*DATA PROVIDED:*
---------------
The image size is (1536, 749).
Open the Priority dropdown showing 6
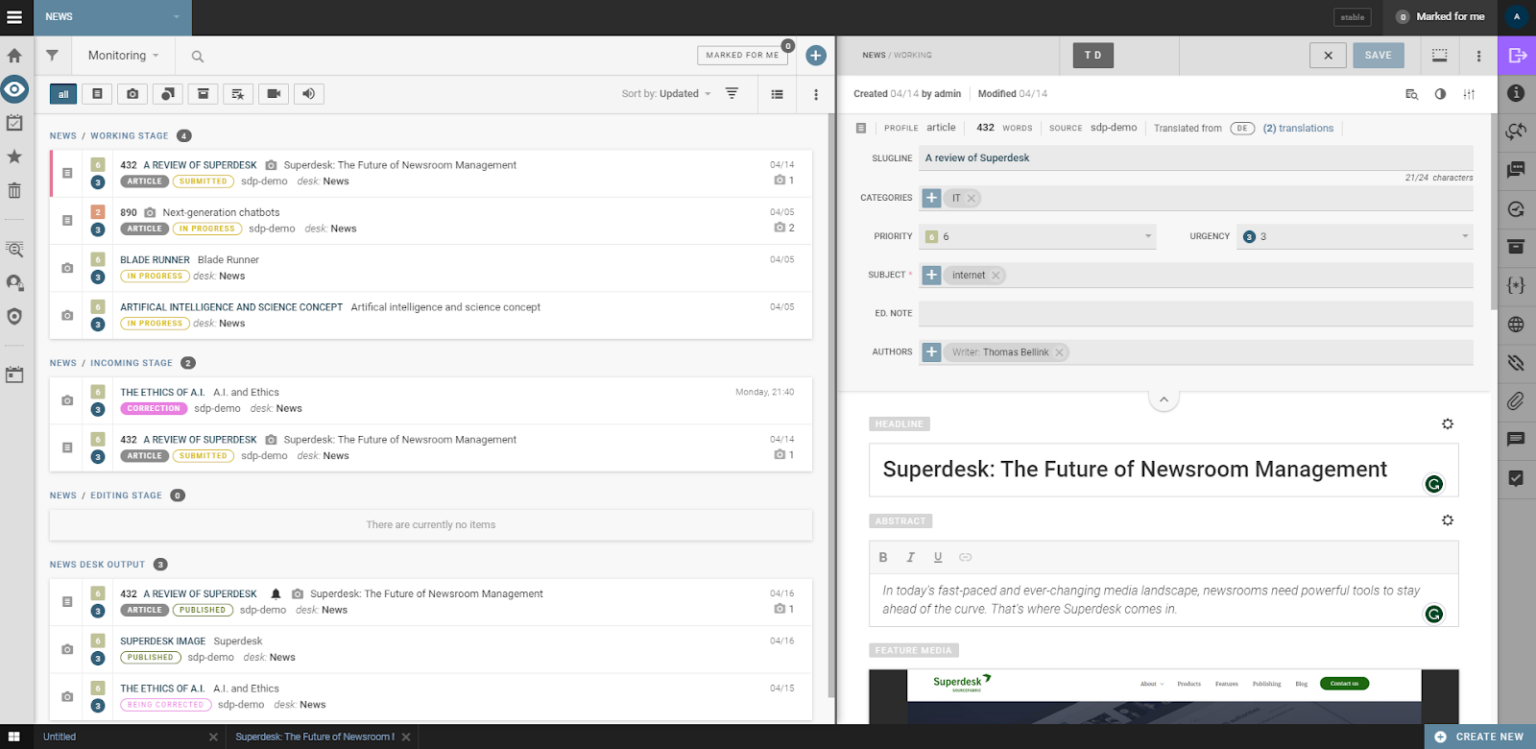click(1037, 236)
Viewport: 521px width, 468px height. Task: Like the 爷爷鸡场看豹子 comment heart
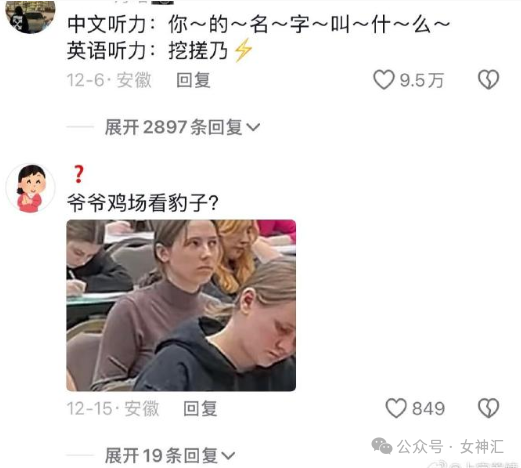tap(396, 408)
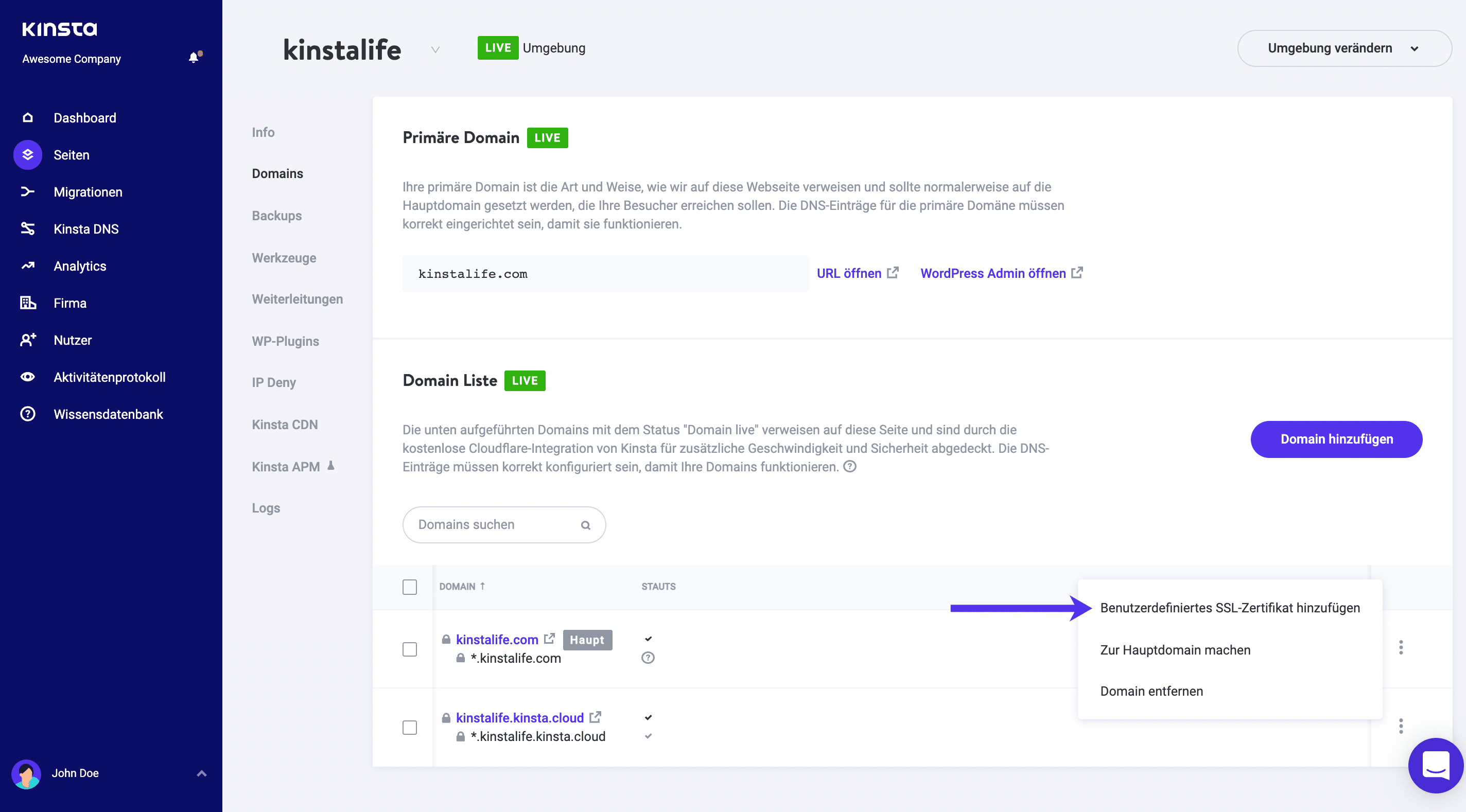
---------------
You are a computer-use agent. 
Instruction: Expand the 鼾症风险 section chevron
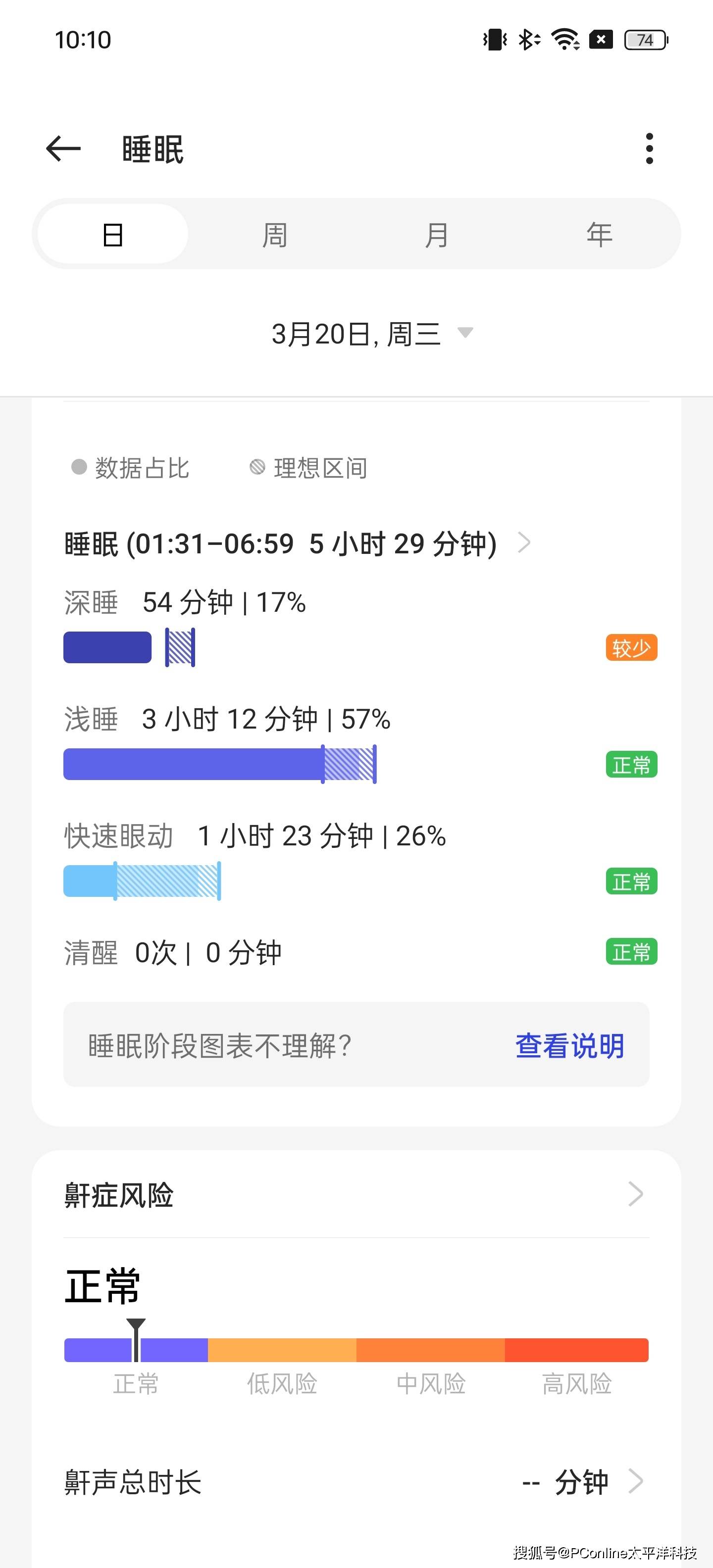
---------------
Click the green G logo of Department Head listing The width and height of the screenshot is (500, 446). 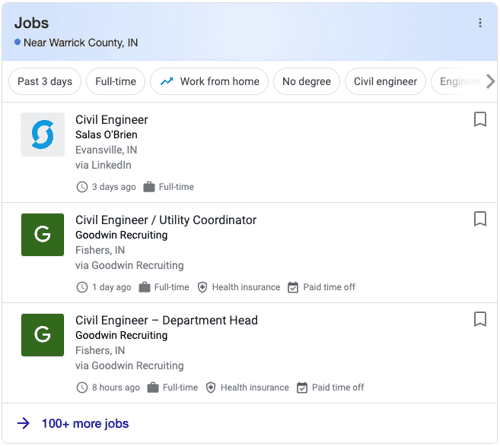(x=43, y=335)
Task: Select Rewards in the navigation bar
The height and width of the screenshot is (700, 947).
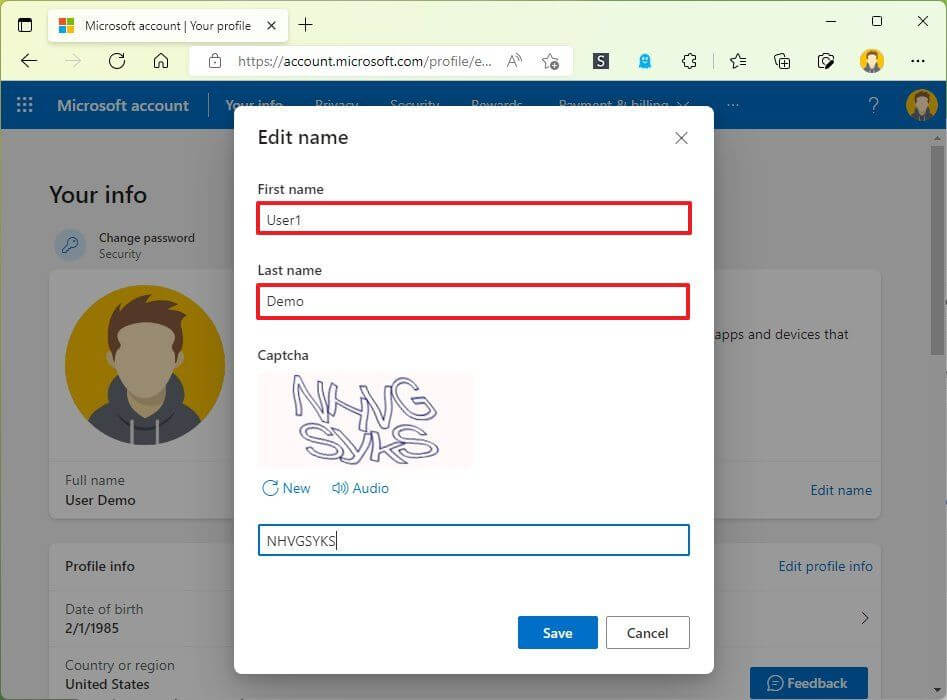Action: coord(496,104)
---------------
*WHAT THIS TASK INVOLVES:* Extract from the listing above the lines between the line containing "You are a computer-use agent." and the line containing "Instruction: Expand the 鼾症风险 section chevron", keeping both of those lines. Output nothing else.

*ANSWER FOR THIS EXERCISE:*
You are a computer-use agent. 
Instruction: Expand the 鼾症风险 section chevron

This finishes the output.